Pore Compressibility of Reservoir Sandstones from Integrated Laboratory Experiment

Understanding the pore structure and the compressibility changes with formation pressure is crucial for determining reservoir properties. Knowledge of these parameters is essential in optimization of hydrocarbon production. Fluid removal from a reservoir increases the effective stress causing reduction of porosity and permeability, and changes pore compressibility. While pore compressibility, and pore compressibility and porosity relationship have been studied extensively, there is a lack of research done on pore compressibility from Nuclear Magnetic Resonance (NMR) relaxation. The method consists of determining the pore compressibility by looking at the change in porosity values as a function of confining pressure. This method of pore compressibility determination will provide us with static measurement, which is closer to rock properties at reservoir conditions.
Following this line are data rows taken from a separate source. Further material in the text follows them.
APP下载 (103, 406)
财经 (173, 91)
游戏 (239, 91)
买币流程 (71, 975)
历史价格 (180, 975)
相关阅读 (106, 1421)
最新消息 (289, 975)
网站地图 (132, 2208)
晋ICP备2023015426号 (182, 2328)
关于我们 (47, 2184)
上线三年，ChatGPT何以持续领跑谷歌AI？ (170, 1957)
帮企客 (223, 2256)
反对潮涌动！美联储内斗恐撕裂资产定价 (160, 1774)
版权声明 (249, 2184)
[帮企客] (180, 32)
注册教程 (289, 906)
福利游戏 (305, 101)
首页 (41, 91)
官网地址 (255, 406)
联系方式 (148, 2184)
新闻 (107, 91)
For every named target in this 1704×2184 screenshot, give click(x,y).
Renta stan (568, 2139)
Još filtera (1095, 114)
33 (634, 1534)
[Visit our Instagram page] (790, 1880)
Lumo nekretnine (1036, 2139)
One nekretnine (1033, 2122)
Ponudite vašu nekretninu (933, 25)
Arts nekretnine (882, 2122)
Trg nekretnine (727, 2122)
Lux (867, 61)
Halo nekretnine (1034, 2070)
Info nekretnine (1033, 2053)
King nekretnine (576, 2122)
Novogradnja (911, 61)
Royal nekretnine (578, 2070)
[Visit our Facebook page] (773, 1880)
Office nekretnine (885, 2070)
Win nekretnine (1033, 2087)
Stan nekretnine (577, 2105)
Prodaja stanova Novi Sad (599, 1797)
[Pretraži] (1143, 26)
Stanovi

Using the NMR tool, we can determine the pore compressibility of individual pore structures in the reservoir.;In this study, I investigate pore size distributions and pore compressibilities for Hibernia and Berea sandstone samples. The Hibernia samples exhibit homogeneous mineralogy and wide range of porosities and permeabilities. I present pore compressibility values, determined from NMR and spectral induced polarization (SIP) pore size distribution, as well as pore compressibilities, calculated from helium porosimetry (CMS-300), and ultrasonic velocity measurements. SIP and CMS-300 data were used to validate the NMR pore compressibility calculation. The pore compressibility from these three measurements are in good agreement. The compressibilities calculated from NMR, SIP and CMS-300 are static data. Ultrasonic velocity measurements were conducted to determine the dynamic pore compressibility. A correlation between static and dynamic pore compressibility was established. Static measurement exhibits higher pore compressibility compared to the dynamic data. This correlation is usable to convert the dynamic acquired data into static data, especially for this formation. This acquired correlation can be used in geomechanical modeling of the reservoir behavior.